I hope this information helps.


----------



## HombreEPGDL (Jan 24, 2008)

*Thanks but.....*



RVGRINGO said:


> If you don't have an FM3, why are you buying a car in Mexico? You can't take it to the USA or Canada and register it there; although you can drive it there on a visit with proper liability insurance.
> To answer your question: Most people find it convenient to open an account with a local investment house, like Actinver-Lloyd or Multiva, and have funds from the USA wired to that account. You may then withdraw cash as needed.
> If buying from a new car dealer, you will find that they may take a credit card or a check but you may find additional bank and exchange fees added to the price of the car.
> New cars are subject to a hefty annual tax in addition to the registration fees.

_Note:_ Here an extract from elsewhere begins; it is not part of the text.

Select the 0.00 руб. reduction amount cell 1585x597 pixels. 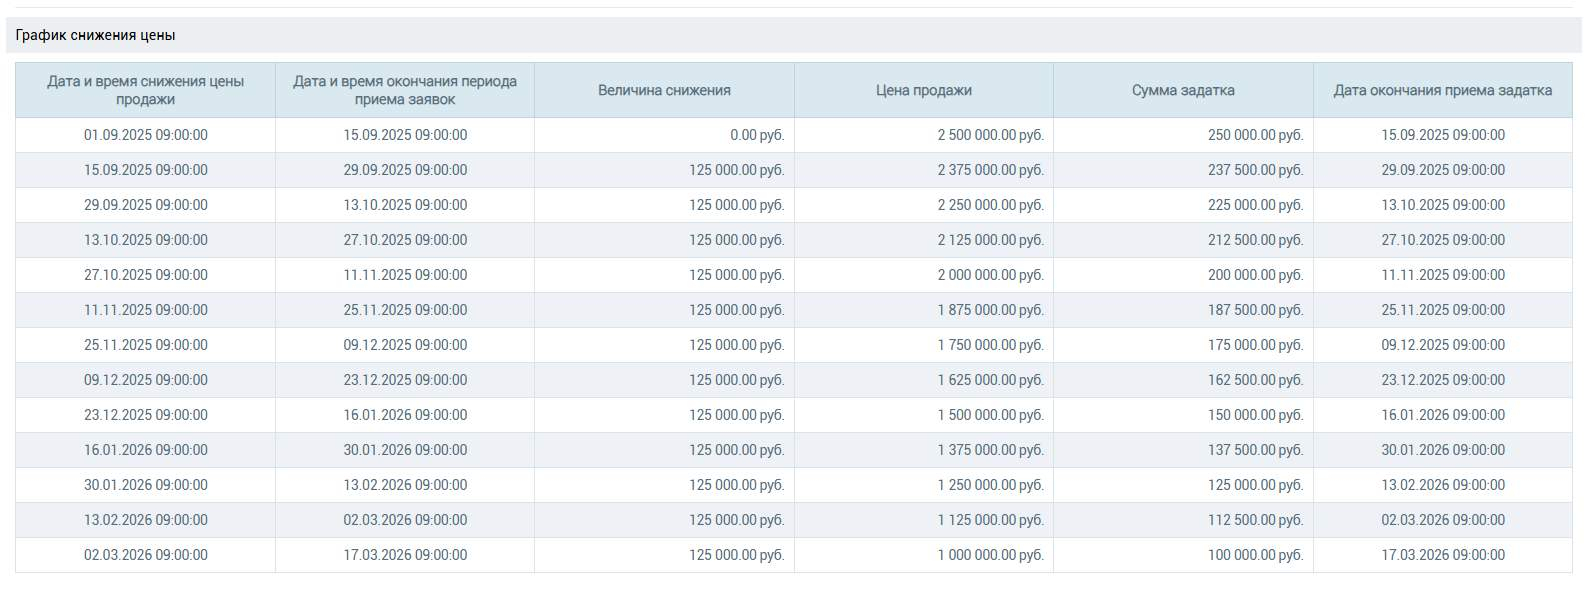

Insurance for a Mexican plated car is also much more expensive than for a car registered in the USA and temporarily imported into Mexico by a foreigner. In the latter case, you must remove the car from Mexico every time you leave, if you only have a tourist permit (FMT). Also, a Mexican may not drive the foreign plated car unless you are in the passenger seat.
> I hope this information helps.


Thanks but I want to buy the car in December with my FM1 and will convert to FM3 in May. The reason I want a Jalisco plated car is because I've heard about the dangers involved in having a foreign plated car--- more risk in getting stopped and robbed. I already have an apt in GDL and spend several months there but will retire in GDL in May.


----------



## RVGRINGO (May 16, 2007)

Ok, that explains it well. However, we have one car plated in Jalisco and another in South Dakota and find no problem driving either one. In fact, we're heading for Guadalajara in the SD plated car today.


----------



## HombreEPGDL (Jan 24, 2008)

*thanks*



RVGRINGO said:


> Ok, that explains it well. However, we have one car plated in Jalisco and another in South Dakota and find no problem driving either one. In fact, we're heading for Guadalajara in the SD plated car today.


Thank you--have a safe trip!


----------